Quotes Taken from Performance Evaluations

"This employee is depriving a village somewhere of an idiot."

"I would not allow this employee to breed."

"Works well when under constant supervision and cornered like a rat in a trap."

"When she opens her mouth, it seems that this is only to change whichever foot was previously in there."

"This young lady has delusions of adequacy."

"She sets low personal standards and then consistently fails to achieve them."

"This employee should go far – and the sooner he starts, the better."

"Since my last report, this employee has reached rock bottom and has started to dig."

"His men would follow him anywhere, but only out of morbid curiosity."

"This associate is really not so much of a has-been, but more of a definitely won’t be."

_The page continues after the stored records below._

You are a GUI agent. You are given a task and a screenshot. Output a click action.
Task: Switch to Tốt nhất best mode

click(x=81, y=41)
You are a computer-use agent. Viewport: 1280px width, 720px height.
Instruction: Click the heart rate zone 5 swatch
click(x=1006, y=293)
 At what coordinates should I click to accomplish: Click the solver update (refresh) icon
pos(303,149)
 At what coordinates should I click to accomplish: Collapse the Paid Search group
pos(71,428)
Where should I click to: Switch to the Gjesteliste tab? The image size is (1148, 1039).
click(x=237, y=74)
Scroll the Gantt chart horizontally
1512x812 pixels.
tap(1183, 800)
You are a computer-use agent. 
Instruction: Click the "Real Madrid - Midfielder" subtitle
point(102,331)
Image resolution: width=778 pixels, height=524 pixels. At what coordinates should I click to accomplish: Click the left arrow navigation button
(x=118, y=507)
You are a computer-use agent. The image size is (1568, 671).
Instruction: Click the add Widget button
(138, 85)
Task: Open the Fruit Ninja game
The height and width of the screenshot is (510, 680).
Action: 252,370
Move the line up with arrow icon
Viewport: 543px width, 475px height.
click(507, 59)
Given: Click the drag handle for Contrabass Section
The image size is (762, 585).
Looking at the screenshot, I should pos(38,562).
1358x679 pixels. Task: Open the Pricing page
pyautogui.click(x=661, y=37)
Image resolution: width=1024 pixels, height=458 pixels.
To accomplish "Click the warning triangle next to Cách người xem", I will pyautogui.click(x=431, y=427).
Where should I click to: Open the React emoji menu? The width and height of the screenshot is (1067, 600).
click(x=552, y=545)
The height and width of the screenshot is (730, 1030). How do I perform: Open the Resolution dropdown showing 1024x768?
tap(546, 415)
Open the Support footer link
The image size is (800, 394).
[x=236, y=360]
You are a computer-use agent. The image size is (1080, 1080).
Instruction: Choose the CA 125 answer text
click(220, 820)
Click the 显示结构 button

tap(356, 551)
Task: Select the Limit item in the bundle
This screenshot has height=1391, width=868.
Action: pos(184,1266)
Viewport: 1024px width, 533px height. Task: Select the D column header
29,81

Not the sharpest knife in the drawer.

Got into the gene pool while the lifeguard wasn’t watching.

A room temperature IQ.

Got a full 6-pack, but lacks the plastic thingy to hold it all together.

A gross ignoramus — 144 times worse than an ordinary ignoramus.

A photographic memory but with the lens cover glued on.

A prime candidate for natural deselection.

Bright as Alaska in December.

One-celled organisms out score him in IQ tests.

Donated his body to science before he was done using it.

Fell out of the family tree.

Gates are down, the lights are flashing, but the train isn’t coming.

Has two brains; one is lost and the other is out looking for it.

He’s so dense, light bends around him.

If brains were taxed, he’d get a rebate.

If he were any more stupid, he’d have to be watered twice a week.

If you give him a penny for his thoughts, you’d get change.

If you stand close enough to him, you can hear the ocean.

One neuron short of a synapse.

Some drink from the fountain of knowledge; he only gargled.

Takes him 1 1/2 hours to watch 60 minutes.

Was left on the Tilt-A-Whirl a bit too long as a baby.

Wheel is turning, but the hamster is dead.